▶ [Aim of the exercise]: Render the material from the line with "Describe the element" up to and including the line with "y2-tick-label: 400 is" as a two-column CSV with the headers instruction and output. Give one row for each item of material and its answer, with each value in a single quoted field, line breaks replaced by spaces, and the pictures left out.

-- Dataset content follows --

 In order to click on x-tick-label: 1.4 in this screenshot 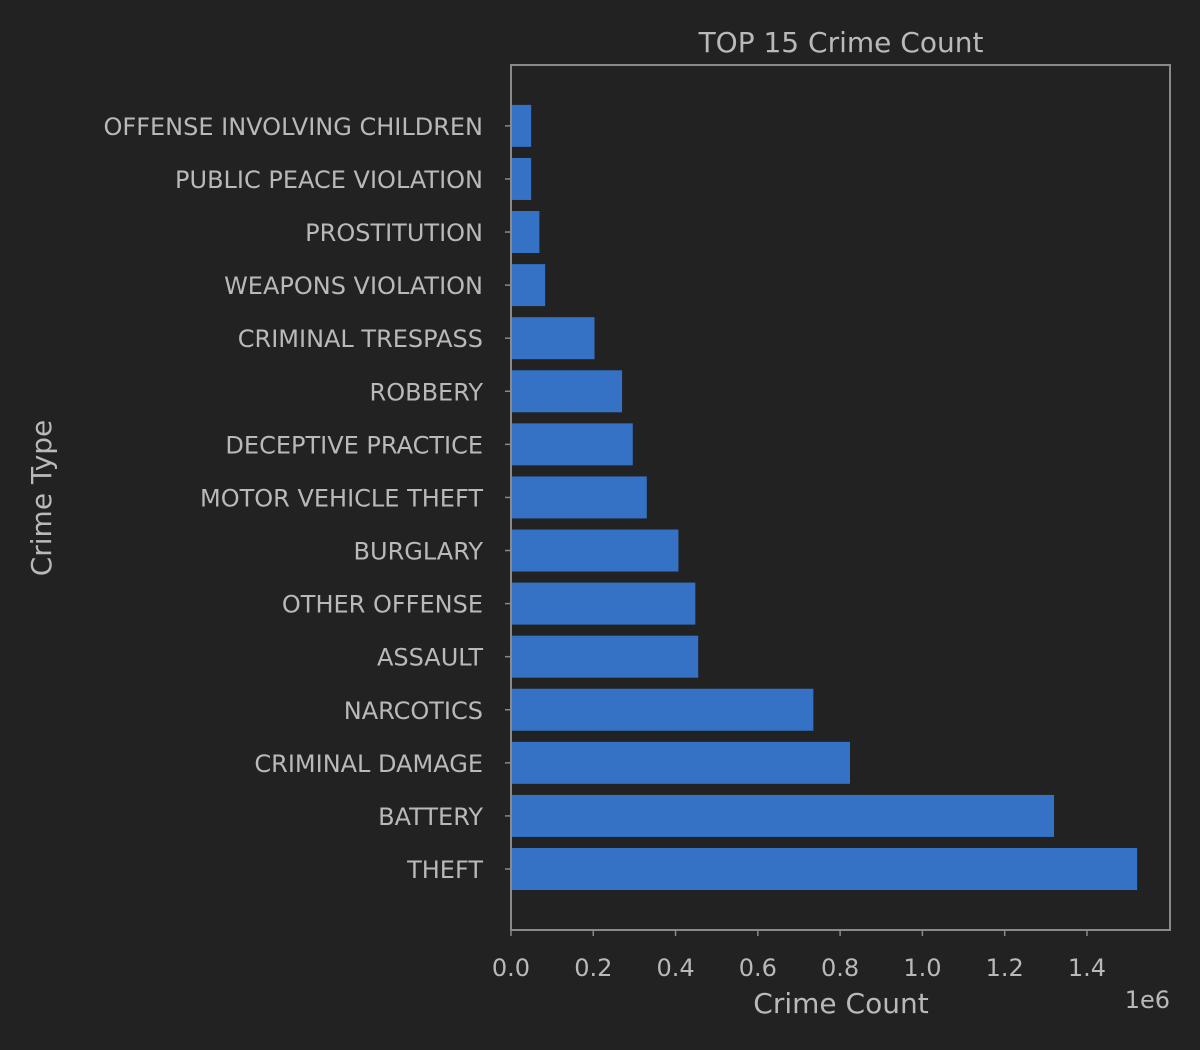, I will do `click(1087, 968)`.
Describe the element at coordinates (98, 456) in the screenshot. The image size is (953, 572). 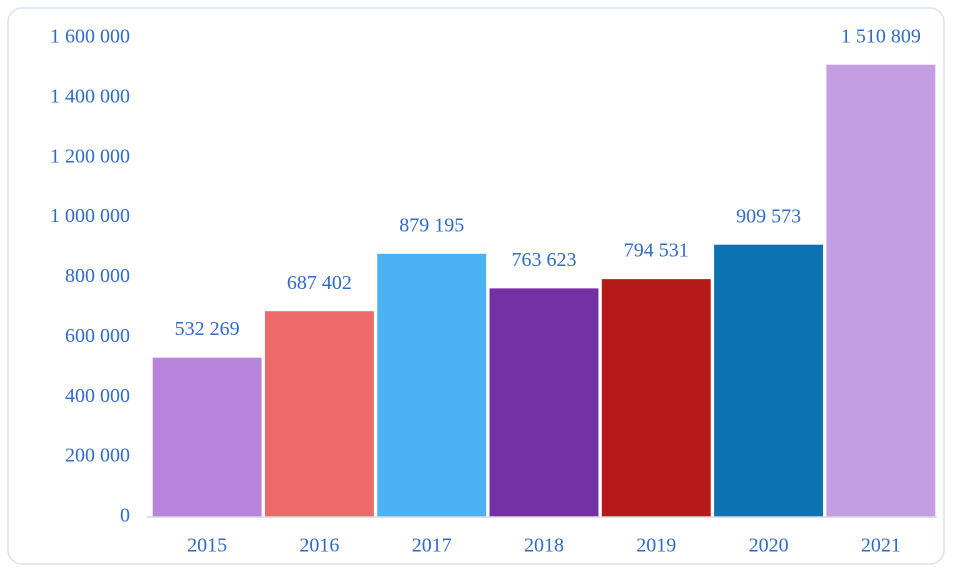
I see `y-tick-label: 200 000` at that location.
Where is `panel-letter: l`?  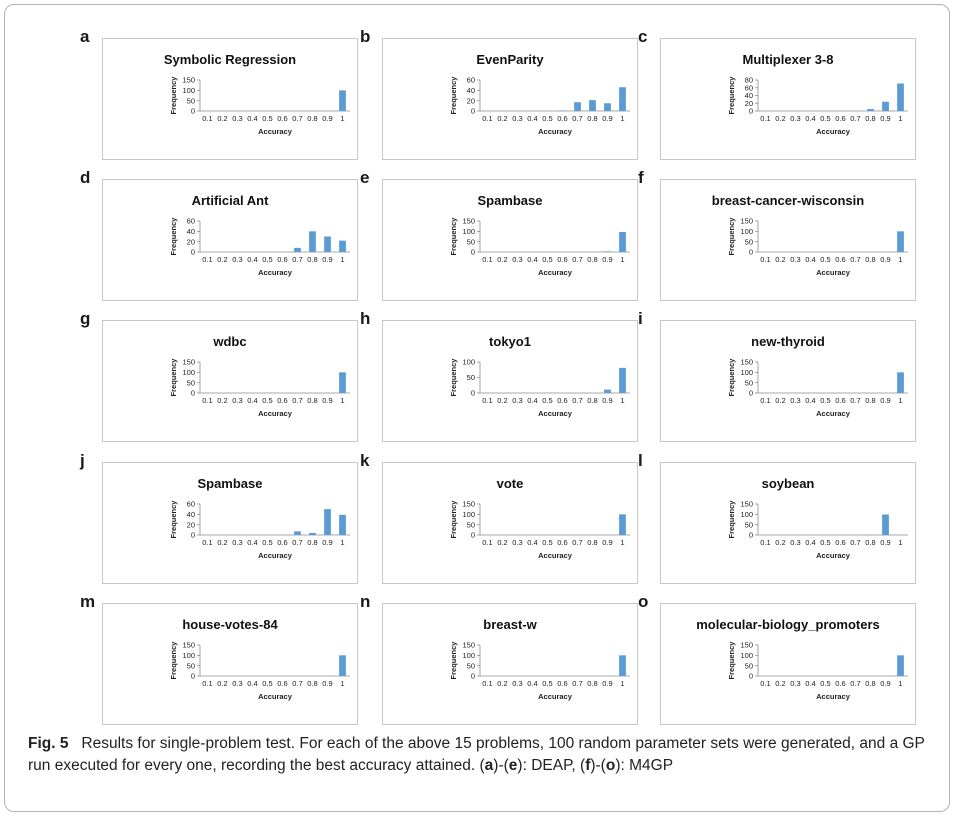
panel-letter: l is located at coordinates (640, 460).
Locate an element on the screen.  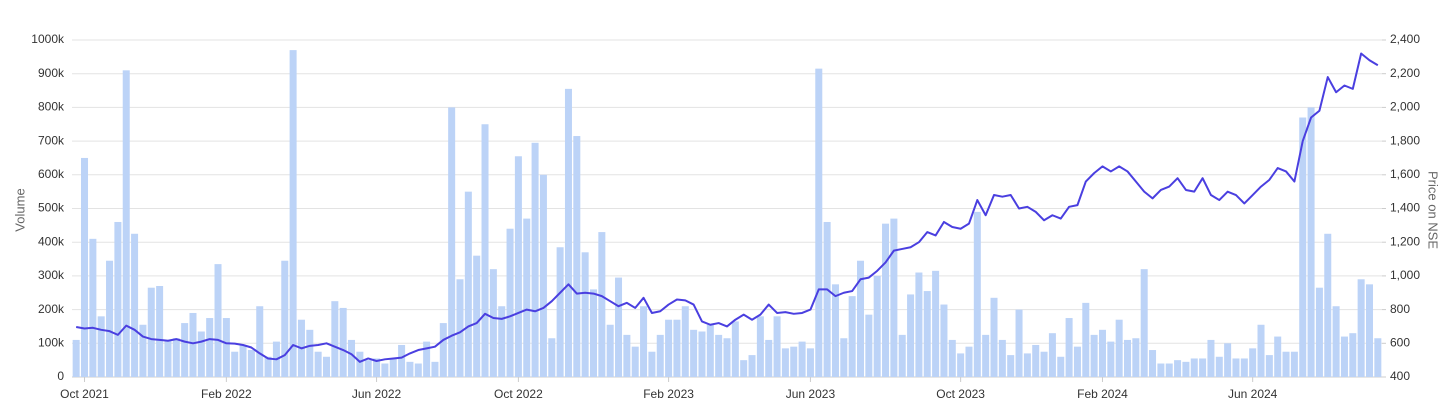
y2-tick-label: 400 is located at coordinates (1400, 376).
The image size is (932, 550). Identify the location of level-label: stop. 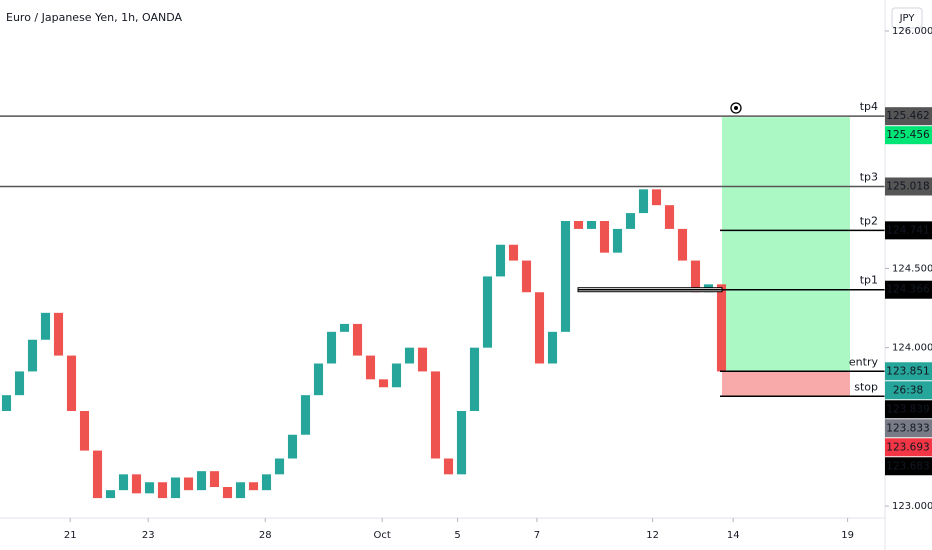
(866, 386).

-- Dataset content concluded --

▶ [Response to this exercise]:
instruction,output
"Describe the element at coordinates (98, 456) in the screenshot. The image size is (953, 572).","I see `y-tick-label: 200 000` at that location."
"Where is `panel-letter: l`?","panel-letter: l is located at coordinates (640, 460)."
"Locate an element on the screen.","y2-tick-label: 400 is located at coordinates (1400, 376)."